Le Pr. Cribier est aujourd’hui convaincu de l’intérêt du dispositif et semble très enthousiaste à l’idée de le voir se développer en région rouennaise. « Ce n’est pas une évolution, c’est une révolution. Si ce robot est installé à Rouen, on verra défiler ici le monde entier. C’est fondamental pour le rayonnement de la Normandie. »

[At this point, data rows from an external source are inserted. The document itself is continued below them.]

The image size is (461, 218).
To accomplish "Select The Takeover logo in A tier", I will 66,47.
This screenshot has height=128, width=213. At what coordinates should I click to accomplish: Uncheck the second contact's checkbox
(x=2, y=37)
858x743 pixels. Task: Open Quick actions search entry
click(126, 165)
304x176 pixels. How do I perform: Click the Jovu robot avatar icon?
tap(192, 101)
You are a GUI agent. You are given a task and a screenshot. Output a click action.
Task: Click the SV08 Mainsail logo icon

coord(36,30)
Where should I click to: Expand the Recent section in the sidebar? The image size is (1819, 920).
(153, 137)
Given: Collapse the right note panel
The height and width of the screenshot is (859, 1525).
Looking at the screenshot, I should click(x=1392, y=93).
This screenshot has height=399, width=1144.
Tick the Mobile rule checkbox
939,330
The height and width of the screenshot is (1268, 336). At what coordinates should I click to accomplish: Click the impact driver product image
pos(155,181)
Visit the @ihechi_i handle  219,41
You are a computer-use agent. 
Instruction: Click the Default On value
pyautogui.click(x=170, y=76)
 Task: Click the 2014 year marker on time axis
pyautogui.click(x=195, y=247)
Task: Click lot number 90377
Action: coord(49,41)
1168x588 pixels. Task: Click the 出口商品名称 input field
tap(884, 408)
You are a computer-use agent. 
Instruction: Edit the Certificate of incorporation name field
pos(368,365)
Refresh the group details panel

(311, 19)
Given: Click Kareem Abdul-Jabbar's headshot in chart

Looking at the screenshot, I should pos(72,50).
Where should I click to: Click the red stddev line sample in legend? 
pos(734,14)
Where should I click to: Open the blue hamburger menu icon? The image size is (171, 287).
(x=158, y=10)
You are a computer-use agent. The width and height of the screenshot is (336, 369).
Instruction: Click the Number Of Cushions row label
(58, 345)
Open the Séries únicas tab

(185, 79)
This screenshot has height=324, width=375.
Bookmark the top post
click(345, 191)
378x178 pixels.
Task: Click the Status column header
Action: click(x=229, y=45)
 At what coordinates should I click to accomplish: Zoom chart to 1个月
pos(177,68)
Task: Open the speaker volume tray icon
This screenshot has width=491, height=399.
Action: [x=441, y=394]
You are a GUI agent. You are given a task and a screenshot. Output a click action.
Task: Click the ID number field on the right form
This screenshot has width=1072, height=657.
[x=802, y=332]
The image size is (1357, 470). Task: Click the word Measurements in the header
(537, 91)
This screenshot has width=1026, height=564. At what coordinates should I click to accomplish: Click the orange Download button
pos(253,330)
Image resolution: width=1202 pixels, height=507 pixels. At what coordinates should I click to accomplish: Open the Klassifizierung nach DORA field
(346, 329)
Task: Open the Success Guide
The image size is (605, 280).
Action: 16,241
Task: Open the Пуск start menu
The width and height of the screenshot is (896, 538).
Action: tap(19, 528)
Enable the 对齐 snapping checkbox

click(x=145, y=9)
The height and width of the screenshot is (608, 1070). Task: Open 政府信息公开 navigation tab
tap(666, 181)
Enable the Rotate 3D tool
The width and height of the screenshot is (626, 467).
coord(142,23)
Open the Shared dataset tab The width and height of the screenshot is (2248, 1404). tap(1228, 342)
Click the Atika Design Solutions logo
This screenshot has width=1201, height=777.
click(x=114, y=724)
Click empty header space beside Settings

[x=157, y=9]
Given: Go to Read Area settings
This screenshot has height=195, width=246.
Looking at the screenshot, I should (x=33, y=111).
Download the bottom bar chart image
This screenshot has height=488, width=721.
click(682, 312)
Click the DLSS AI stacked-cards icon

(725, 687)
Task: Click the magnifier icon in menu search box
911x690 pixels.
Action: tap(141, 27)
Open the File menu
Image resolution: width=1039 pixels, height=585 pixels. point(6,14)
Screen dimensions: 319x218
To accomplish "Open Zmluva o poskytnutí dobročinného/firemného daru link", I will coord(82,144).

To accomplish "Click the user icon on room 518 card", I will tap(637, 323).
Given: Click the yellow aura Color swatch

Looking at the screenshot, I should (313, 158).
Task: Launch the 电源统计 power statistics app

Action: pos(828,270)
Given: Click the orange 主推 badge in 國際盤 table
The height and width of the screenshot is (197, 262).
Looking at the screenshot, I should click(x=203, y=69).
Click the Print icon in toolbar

Lancement prévu en 2018 en France et au Moyen-Orient

Depuis 2013, la société a déjà levé 1,8 million d’euros et obtenu 1,6 million d’euros d’aide publique de la part de Bpifrance.

Go Capital et NCI sont les actionnaires historiques de la société. M Capital Partners, Normandie Participations, NFactory et plusieurs business angels se sont ajoutés à la liste des investisseurs lors de la seconde levée de fonds réalisée au mois de mai.

L’entreprise rouennaise a par ailleurs présenté un dossier dans le cadre d’un appel d’offres lancé par le Medical Training Center de Rouen pour que le premier R-One opérationnel y soit mis en place.

« Robocath vise aussi le marché américain »

Philippe Bencteux vise une commercialisation de son produit fin 2018 en Europe mais aussi au Moyen-Orient, où la société n’a pas identifié de concurrent pour le moment.

Un lancement est également prévu en 2019 aux États-Unis, où il existe cependant déjà une solution similaire, Corindus Vascular Robotics.